Complete the following:
1/ List every person named in the article on Indiana's Religious Freedom Bill.
2/ In the article on Indiana's Religious Freedom Bill, rewrite the stretch from "Talking to USA" through "what will happen." with "backwards" changed to "outdated".

Passage:
The passage of Indiana’s controversial Religious Freedom Bill has caused quite an uproar. Many believe that the bill allows business owners to discriminate against gay and lesbian customers, if their orientation goes against their religious beliefs.
With the passage of the controversial bill, there may also be a huge impact on the state’s economy. The NCAA’s headquarters are located in Indianapolis, and the Final Four is scheduled to take place in the city next week. NCAA president Mark Emmert released a statement in regards to the Religious Freedom Bill, saying that the Final Four will take place as planned. But it’s uncertain if the games will be held in the state of Indiana any time after this year, and if the NCAA will relocate because of the bill.
“The NCAA national office and our members are deeply committed to providing an inclusive environment for all our events. We are especially concerned about how this legislation could affect our student-athletes and employees. We will work diligently to assure student-athletes competing in, and visitors attending, next week’s Men’s Final Four in Indianapolis are not impacted negatively by this bill. Moving forward, we intend to closely examine the implications of this bill and how it might affect future events as well as our workforce.”
Talking to USA Today Sports, North Carolina State forward Abdul-Malik Abu said he’s confused by Indiana’s new Religious Freedom Bill.
“I definitely feel like that law is really backwards. You shouldn’t be able to reject anybody based on what they believe in, definitely.”
As for whether the Final Four will be held in Indiana after this year, Abu noted that it’s “the NCAA’s choice” on what will happen.
“I know that decision probably won’t be based on moral views but probably more currency-based.”
It’s not just the NCAA that has threatened to no longer do business with Indiana because of the Religious Freedom Bill. As previously reported by the Inquisitr, the Disciples of Christ threatened to cancel its event in 2017 because of the bill. Gaming convention Gen Con also said it would find a new location if the bill was passed.
With the bill now signed into law, Gen Con CEO Adrian Swartout issued a statement saying that this year’s event will still take place, and everybody is welcome to attend.
“Due to specific dialog with longtime partners in Indy, we believe that Gen Con attendees not only will receive the same great service and hospitality in 2015, but an even warmer response from the city.”
The organization’s contract with Indiana expires in 2020. Swartout noted that there are “discussions” taking place now on whether Gen Con will stay in Indiana or move somewhere else after the contract expires.

Supplied information:
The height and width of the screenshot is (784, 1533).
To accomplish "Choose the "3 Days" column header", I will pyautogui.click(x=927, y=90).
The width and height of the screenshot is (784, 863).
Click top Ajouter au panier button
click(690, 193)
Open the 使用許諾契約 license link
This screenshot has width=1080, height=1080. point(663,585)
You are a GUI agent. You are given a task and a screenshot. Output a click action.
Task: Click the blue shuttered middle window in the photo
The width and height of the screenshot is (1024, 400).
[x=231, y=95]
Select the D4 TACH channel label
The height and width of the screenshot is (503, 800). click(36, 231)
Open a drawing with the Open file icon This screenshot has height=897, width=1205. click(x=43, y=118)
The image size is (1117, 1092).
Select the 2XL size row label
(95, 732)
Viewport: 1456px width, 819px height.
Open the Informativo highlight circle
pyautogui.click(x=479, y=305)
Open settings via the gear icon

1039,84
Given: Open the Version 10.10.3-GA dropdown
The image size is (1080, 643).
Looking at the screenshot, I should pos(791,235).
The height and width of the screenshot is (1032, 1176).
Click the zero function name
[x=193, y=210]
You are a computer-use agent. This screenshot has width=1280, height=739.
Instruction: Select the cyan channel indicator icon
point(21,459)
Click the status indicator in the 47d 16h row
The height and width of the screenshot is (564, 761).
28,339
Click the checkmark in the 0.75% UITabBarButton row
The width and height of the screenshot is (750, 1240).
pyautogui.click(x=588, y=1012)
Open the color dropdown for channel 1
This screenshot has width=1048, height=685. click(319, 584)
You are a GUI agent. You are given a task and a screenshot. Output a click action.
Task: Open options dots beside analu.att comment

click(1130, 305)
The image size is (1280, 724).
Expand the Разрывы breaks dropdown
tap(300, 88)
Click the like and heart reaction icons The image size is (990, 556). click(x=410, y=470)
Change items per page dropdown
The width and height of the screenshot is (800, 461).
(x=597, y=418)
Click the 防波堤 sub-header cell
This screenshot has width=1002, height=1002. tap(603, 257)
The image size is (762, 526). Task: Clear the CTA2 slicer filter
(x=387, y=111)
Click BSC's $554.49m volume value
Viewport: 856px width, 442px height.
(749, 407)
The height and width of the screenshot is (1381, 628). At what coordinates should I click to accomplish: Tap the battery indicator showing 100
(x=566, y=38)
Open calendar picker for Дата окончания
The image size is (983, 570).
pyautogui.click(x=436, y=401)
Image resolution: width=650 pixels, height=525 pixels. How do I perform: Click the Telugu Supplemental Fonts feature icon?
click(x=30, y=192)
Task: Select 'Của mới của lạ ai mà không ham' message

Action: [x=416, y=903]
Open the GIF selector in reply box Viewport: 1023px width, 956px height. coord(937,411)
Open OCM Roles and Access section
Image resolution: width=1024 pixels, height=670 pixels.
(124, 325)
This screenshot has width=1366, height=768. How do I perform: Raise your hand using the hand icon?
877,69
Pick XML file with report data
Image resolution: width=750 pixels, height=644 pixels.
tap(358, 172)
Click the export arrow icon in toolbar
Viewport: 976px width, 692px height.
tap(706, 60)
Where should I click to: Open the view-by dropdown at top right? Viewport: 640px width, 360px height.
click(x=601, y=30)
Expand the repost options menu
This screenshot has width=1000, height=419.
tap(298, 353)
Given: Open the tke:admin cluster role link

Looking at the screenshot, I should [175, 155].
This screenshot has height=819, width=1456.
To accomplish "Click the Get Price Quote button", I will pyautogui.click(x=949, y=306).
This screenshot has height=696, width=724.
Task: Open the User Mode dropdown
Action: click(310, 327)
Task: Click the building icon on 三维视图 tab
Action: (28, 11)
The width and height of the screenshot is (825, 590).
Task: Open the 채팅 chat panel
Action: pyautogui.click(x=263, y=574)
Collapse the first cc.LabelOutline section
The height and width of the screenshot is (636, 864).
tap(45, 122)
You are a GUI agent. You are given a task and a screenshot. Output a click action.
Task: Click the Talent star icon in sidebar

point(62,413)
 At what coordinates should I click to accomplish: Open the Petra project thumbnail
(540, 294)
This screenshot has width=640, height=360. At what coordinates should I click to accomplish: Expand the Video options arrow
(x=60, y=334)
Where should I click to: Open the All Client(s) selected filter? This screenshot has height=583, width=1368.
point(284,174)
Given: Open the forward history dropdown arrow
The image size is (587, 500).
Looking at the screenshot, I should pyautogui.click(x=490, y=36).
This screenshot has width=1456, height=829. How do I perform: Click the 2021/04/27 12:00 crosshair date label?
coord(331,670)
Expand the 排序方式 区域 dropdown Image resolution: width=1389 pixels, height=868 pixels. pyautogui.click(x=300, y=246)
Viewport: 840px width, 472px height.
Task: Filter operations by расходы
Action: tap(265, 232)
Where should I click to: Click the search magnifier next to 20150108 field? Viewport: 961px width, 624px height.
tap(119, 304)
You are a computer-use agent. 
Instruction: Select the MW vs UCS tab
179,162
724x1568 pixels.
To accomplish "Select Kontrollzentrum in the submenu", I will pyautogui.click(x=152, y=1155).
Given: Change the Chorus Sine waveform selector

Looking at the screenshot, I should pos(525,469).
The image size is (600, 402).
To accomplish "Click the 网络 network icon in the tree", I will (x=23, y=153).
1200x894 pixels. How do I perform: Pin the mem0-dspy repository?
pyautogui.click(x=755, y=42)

Solutions per task:
1/ Mark Emmert, Abdul-Malik Abu, Adrian Swartout

2/
Talking to USA Today Sports, North Carolina State forward Abdul-Malik Abu said he’s confused by Indiana’s new Religious Freedom Bill.
“I definitely feel like that law is really outdated. You shouldn’t be able to reject anybody based on what they believe in, definitely.”
As for whether the Final Four will be held in Indiana after this year, Abu noted that it’s “the NCAA’s choice” on what will happen.